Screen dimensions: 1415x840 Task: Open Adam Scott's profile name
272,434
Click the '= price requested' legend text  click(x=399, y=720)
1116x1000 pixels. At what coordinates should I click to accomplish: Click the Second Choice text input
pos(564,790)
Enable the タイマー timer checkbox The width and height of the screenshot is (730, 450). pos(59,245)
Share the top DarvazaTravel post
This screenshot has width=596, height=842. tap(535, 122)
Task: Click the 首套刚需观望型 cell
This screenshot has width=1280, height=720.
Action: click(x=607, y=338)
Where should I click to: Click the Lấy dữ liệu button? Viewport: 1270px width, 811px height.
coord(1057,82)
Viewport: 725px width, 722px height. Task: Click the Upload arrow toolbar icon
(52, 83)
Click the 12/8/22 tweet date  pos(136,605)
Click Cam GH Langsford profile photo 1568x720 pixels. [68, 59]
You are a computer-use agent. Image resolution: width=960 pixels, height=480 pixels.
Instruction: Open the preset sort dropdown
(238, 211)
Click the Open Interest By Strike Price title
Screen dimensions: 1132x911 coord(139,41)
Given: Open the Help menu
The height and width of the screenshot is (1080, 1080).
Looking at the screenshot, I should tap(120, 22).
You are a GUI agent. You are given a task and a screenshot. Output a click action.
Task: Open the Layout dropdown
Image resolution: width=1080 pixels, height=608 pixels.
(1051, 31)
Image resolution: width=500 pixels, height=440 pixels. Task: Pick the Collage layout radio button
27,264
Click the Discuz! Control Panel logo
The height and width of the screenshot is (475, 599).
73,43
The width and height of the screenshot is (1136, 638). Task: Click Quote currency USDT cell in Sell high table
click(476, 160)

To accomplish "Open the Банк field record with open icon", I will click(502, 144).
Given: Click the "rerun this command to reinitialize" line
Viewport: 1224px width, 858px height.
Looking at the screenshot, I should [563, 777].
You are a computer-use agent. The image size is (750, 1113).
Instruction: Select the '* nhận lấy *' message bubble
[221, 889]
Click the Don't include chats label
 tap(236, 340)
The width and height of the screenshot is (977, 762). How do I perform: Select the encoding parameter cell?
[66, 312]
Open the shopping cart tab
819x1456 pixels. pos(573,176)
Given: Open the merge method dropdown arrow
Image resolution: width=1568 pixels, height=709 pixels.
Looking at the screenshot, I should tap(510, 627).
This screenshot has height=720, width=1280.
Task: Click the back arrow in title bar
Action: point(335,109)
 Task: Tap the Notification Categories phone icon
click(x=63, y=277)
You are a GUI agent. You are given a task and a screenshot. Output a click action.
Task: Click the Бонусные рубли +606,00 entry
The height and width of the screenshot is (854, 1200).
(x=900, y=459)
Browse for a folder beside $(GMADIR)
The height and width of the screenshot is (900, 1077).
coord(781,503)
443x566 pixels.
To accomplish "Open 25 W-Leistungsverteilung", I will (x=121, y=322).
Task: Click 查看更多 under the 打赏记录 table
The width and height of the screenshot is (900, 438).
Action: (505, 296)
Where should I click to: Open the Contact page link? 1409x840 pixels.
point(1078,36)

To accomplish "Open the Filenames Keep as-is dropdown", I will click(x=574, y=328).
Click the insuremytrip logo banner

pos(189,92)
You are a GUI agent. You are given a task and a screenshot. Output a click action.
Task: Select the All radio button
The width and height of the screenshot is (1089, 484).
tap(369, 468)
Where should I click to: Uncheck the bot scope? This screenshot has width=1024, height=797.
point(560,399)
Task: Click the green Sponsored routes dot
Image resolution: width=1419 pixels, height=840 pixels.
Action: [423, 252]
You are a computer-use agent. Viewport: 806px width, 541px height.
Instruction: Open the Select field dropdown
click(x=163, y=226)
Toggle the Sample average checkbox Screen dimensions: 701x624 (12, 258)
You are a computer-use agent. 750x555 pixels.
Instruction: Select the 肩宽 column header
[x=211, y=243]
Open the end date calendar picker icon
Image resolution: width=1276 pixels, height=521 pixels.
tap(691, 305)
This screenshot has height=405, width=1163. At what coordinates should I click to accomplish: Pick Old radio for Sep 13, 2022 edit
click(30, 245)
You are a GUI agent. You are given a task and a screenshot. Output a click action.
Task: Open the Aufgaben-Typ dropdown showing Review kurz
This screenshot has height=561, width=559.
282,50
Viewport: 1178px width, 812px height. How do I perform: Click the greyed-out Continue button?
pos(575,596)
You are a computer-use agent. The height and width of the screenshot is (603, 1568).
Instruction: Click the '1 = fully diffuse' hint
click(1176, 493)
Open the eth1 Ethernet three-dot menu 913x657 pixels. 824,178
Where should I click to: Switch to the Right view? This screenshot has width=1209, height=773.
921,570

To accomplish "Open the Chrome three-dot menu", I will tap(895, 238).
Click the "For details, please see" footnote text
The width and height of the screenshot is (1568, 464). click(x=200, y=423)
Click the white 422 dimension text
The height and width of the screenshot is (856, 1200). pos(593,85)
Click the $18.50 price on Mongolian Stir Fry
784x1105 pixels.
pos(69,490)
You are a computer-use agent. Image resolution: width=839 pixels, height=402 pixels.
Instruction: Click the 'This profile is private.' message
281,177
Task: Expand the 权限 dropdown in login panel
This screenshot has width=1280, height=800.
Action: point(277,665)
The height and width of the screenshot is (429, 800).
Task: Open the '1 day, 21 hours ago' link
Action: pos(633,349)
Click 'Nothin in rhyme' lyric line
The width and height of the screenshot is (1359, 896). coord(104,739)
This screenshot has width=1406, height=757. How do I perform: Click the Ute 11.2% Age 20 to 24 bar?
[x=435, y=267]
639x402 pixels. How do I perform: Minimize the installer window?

━━━━━━━━━━

Work required |
This task calls for the material above to be duplicated verbatim.

Completed exercise |
Screen dimensions: 1415x840 Task: Open Adam Scott's profile name
272,434
Click the '= price requested' legend text  click(x=399, y=720)
1116x1000 pixels. At what coordinates should I click to accomplish: Click the Second Choice text input
pos(564,790)
Enable the タイマー timer checkbox The width and height of the screenshot is (730, 450). pos(59,245)
Share the top DarvazaTravel post
This screenshot has width=596, height=842. tap(535, 122)
Task: Click the 首套刚需观望型 cell
This screenshot has width=1280, height=720.
Action: click(x=607, y=338)
Where should I click to: Click the Lấy dữ liệu button? Viewport: 1270px width, 811px height.
coord(1057,82)
Viewport: 725px width, 722px height. Task: Click the Upload arrow toolbar icon
(52, 83)
Click the 12/8/22 tweet date  pos(136,605)
Click Cam GH Langsford profile photo 1568x720 pixels. [68, 59]
You are a computer-use agent. Image resolution: width=960 pixels, height=480 pixels.
Instruction: Open the preset sort dropdown
(238, 211)
Click the Open Interest By Strike Price title
Screen dimensions: 1132x911 coord(139,41)
Given: Open the Help menu
The height and width of the screenshot is (1080, 1080).
Looking at the screenshot, I should tap(120, 22).
You are a GUI agent. You are given a task and a screenshot. Output a click action.
Task: Open the Layout dropdown
Image resolution: width=1080 pixels, height=608 pixels.
(1051, 31)
Image resolution: width=500 pixels, height=440 pixels. Task: Pick the Collage layout radio button
27,264
Click the Discuz! Control Panel logo
The height and width of the screenshot is (475, 599).
73,43
The width and height of the screenshot is (1136, 638). Task: Click Quote currency USDT cell in Sell high table
click(476, 160)

To accomplish "Open the Банк field record with open icon", I will click(502, 144).
Given: Click the "rerun this command to reinitialize" line
Viewport: 1224px width, 858px height.
Looking at the screenshot, I should [563, 777].
You are a computer-use agent. The image size is (750, 1113).
Instruction: Select the '* nhận lấy *' message bubble
[221, 889]
Click the Don't include chats label
 tap(236, 340)
The width and height of the screenshot is (977, 762). How do I perform: Select the encoding parameter cell?
[66, 312]
Open the shopping cart tab
819x1456 pixels. pos(573,176)
Given: Open the merge method dropdown arrow
Image resolution: width=1568 pixels, height=709 pixels.
Looking at the screenshot, I should tap(510, 627).
This screenshot has height=720, width=1280.
Task: Click the back arrow in title bar
Action: point(335,109)
 Task: Tap the Notification Categories phone icon
click(x=63, y=277)
You are a GUI agent. You are given a task and a screenshot. Output a click action.
Task: Click the Бонусные рубли +606,00 entry
The height and width of the screenshot is (854, 1200).
(x=900, y=459)
Browse for a folder beside $(GMADIR)
The height and width of the screenshot is (900, 1077).
coord(781,503)
443x566 pixels.
To accomplish "Open 25 W-Leistungsverteilung", I will (x=121, y=322).
Task: Click 查看更多 under the 打赏记录 table
The width and height of the screenshot is (900, 438).
Action: (505, 296)
Where should I click to: Open the Contact page link? 1409x840 pixels.
point(1078,36)

To accomplish "Open the Filenames Keep as-is dropdown", I will click(x=574, y=328).
Click the insuremytrip logo banner

pos(189,92)
You are a GUI agent. You are given a task and a screenshot. Output a click action.
Task: Select the All radio button
The width and height of the screenshot is (1089, 484).
tap(369, 468)
Where should I click to: Uncheck the bot scope? This screenshot has width=1024, height=797.
point(560,399)
Task: Click the green Sponsored routes dot
Image resolution: width=1419 pixels, height=840 pixels.
Action: [423, 252]
You are a computer-use agent. Viewport: 806px width, 541px height.
Instruction: Open the Select field dropdown
click(x=163, y=226)
Toggle the Sample average checkbox Screen dimensions: 701x624 (12, 258)
You are a computer-use agent. 750x555 pixels.
Instruction: Select the 肩宽 column header
[x=211, y=243]
Open the end date calendar picker icon
Image resolution: width=1276 pixels, height=521 pixels.
tap(691, 305)
This screenshot has height=405, width=1163. At what coordinates should I click to accomplish: Pick Old radio for Sep 13, 2022 edit
click(30, 245)
You are a GUI agent. You are given a task and a screenshot. Output a click action.
Task: Open the Aufgaben-Typ dropdown showing Review kurz
This screenshot has height=561, width=559.
282,50
Viewport: 1178px width, 812px height. How do I perform: Click the greyed-out Continue button?
pos(575,596)
You are a computer-use agent. The height and width of the screenshot is (603, 1568).
Instruction: Click the '1 = fully diffuse' hint
click(1176, 493)
Open the eth1 Ethernet three-dot menu 913x657 pixels. 824,178
Where should I click to: Switch to the Right view? This screenshot has width=1209, height=773.
921,570

To accomplish "Open the Chrome three-dot menu", I will tap(895, 238).
Click the "For details, please see" footnote text
The width and height of the screenshot is (1568, 464). click(x=200, y=423)
Click the white 422 dimension text
The height and width of the screenshot is (856, 1200). pos(593,85)
Click the $18.50 price on Mongolian Stir Fry
784x1105 pixels.
pos(69,490)
You are a computer-use agent. Image resolution: width=839 pixels, height=402 pixels.
Instruction: Click the 'This profile is private.' message
281,177
Task: Expand the 权限 dropdown in login panel
This screenshot has width=1280, height=800.
Action: point(277,665)
The height and width of the screenshot is (429, 800).
Task: Open the '1 day, 21 hours ago' link
Action: pos(633,349)
Click 'Nothin in rhyme' lyric line
The width and height of the screenshot is (1359, 896). coord(104,739)
This screenshot has width=1406, height=757. How do I perform: Click the Ute 11.2% Age 20 to 24 bar?
[x=435, y=267]
639x402 pixels. How do I perform: Minimize the installer window?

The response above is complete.